◆ **WHAT YOU ARE ASKED TO DO**: Quote exactly, and only, the lines from the one with "Franchising (86, 1221)" through the end of the listing.

◆ **TASK INPUT**:

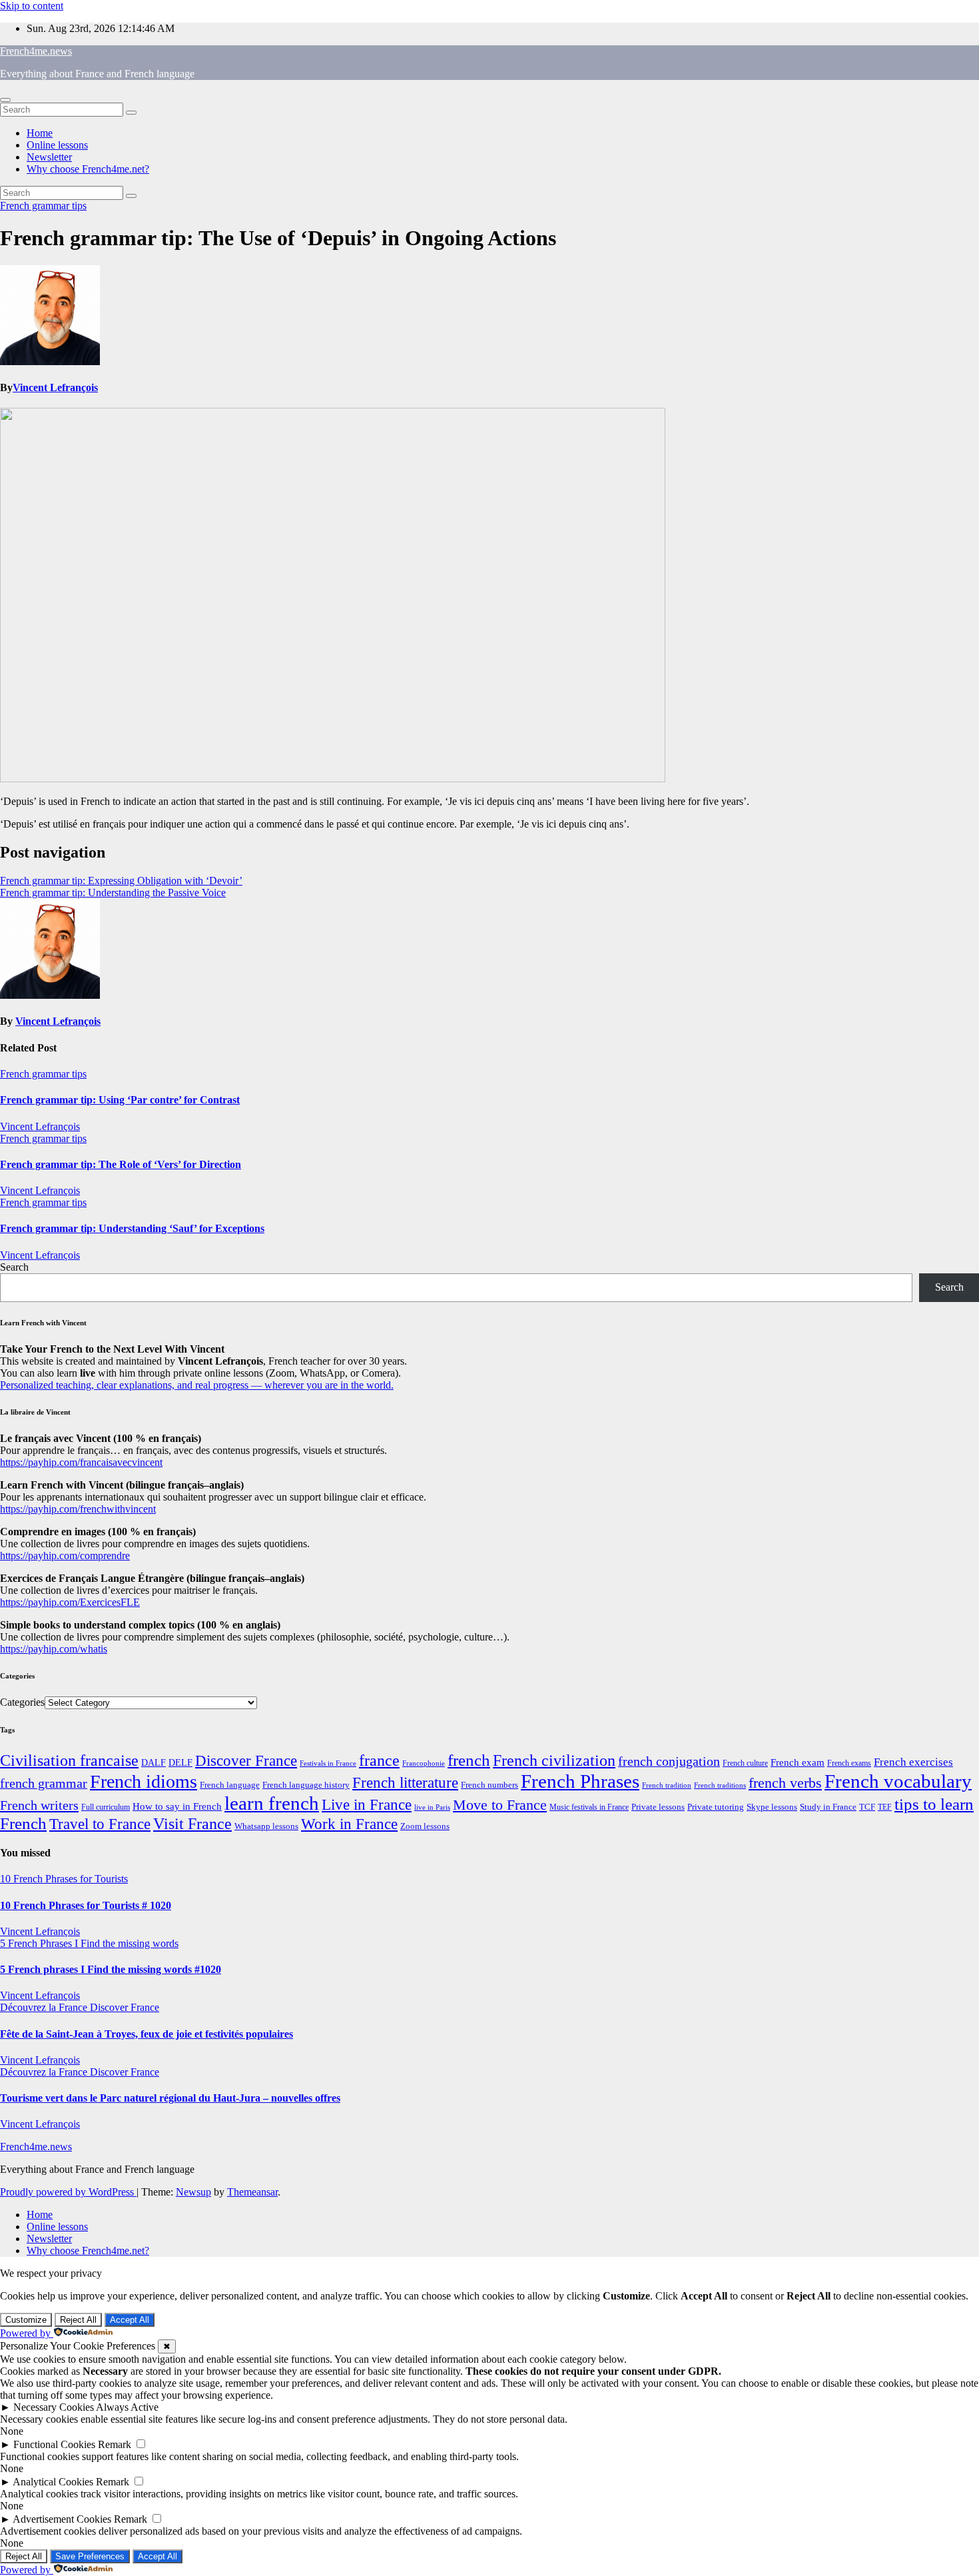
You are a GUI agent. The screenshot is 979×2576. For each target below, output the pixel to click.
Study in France (828, 1807)
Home (40, 133)
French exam (797, 1762)
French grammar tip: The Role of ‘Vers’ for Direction (120, 1164)
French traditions (720, 1785)
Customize (26, 2320)
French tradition (666, 1785)
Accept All (129, 2320)
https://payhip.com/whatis (53, 1648)
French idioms (143, 1781)
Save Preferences (90, 2556)
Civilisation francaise (69, 1760)
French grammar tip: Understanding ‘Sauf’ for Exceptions (132, 1228)
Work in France (349, 1824)
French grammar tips (43, 205)
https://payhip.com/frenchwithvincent (78, 1509)
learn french (271, 1803)
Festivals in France (328, 1763)
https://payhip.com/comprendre (65, 1555)
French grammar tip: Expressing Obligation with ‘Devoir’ (121, 880)
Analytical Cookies (53, 2481)
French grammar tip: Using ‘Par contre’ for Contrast (120, 1099)
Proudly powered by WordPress (68, 2192)
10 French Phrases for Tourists (64, 1878)
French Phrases (580, 1781)
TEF (885, 1807)
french (469, 1760)
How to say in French (177, 1806)
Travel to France (100, 1824)
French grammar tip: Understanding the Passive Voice (113, 892)
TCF (867, 1807)
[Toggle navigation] (5, 100)
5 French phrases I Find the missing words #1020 (110, 1969)
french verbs (785, 1782)
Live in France (367, 1804)
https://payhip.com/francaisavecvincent (81, 1462)
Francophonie (423, 1763)
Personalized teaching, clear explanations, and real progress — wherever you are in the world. (197, 1385)
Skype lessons (772, 1807)
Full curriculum (105, 1807)
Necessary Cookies (53, 2407)
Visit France (192, 1823)
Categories (22, 1702)
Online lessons (57, 145)
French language (230, 1785)
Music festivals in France (589, 1807)
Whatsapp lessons (266, 1826)
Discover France (246, 1760)
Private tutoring (715, 1807)
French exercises (913, 1762)
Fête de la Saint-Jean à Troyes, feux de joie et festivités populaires (146, 2034)
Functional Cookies (54, 2444)
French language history (306, 1785)
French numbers (489, 1785)
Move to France (500, 1804)
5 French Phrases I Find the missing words (89, 1943)
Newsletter (49, 157)
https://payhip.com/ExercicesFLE (70, 1602)
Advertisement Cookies (62, 2519)
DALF (153, 1762)
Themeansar (252, 2192)
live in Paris (432, 1807)
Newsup (193, 2192)
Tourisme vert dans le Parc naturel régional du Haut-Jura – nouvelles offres (170, 2098)
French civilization (554, 1760)
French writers (39, 1805)
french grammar (43, 1783)
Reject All (78, 2320)
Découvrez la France (45, 2007)
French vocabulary (898, 1781)
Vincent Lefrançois (55, 387)
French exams (849, 1763)
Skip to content (31, 5)
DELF (180, 1762)
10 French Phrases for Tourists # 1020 (85, 1905)
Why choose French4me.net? (88, 169)
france (379, 1760)
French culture (745, 1763)
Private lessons (658, 1807)
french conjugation (669, 1761)
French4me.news (36, 51)
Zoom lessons (425, 1826)
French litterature (405, 1782)
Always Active (127, 2407)
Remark (114, 2444)
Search (14, 1267)
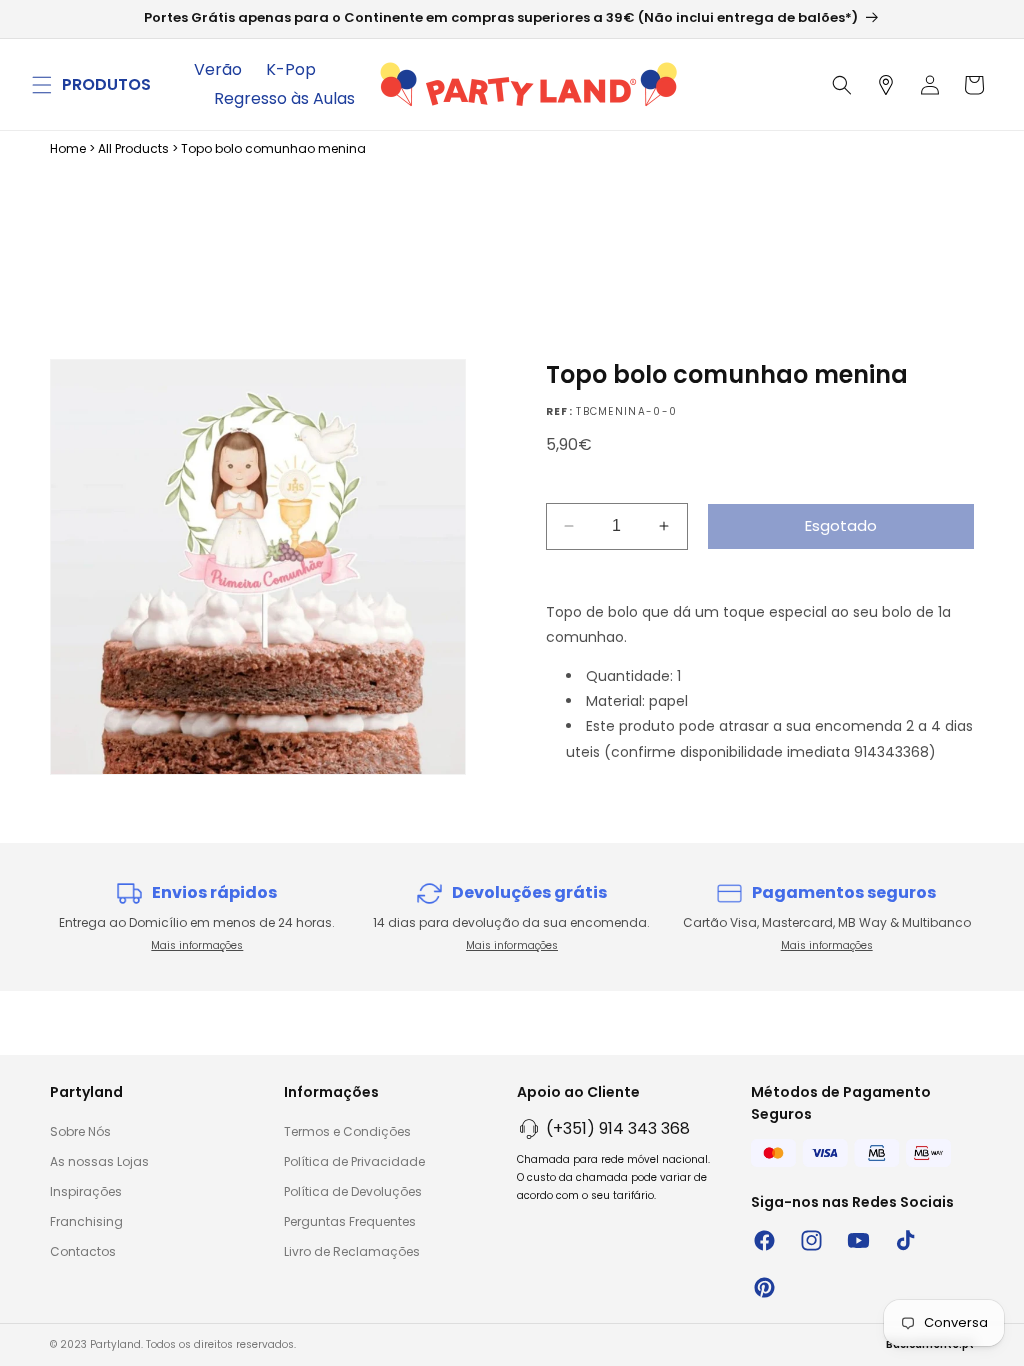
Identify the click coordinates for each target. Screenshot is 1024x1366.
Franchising (86, 1221)
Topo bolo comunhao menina (273, 148)
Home (68, 148)
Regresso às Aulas (284, 98)
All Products (133, 148)
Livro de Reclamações (352, 1251)
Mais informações (197, 945)
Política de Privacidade (354, 1161)
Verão (218, 69)
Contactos (83, 1251)
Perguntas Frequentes (350, 1221)
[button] (42, 85)
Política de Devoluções (353, 1191)
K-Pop (291, 69)
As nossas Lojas (99, 1161)
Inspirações (86, 1191)
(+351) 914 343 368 (618, 1128)
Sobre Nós (80, 1131)
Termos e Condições (347, 1131)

◆ **SOLUTION TO THIS TASK**:
Franchising (86, 1221)
Topo bolo comunhao menina (273, 148)
Home (68, 148)
Regresso às Aulas (284, 98)
All Products (133, 148)
Livro de Reclamações (352, 1251)
Mais informações (197, 945)
Política de Privacidade (354, 1161)
Verão (218, 69)
Contactos (83, 1251)
Perguntas Frequentes (350, 1221)
[button] (42, 85)
Política de Devoluções (353, 1191)
K-Pop (291, 69)
As nossas Lojas (99, 1161)
Inspirações (86, 1191)
(+351) 914 343 368 (618, 1128)
Sobre Nós (80, 1131)
Termos e Condições (347, 1131)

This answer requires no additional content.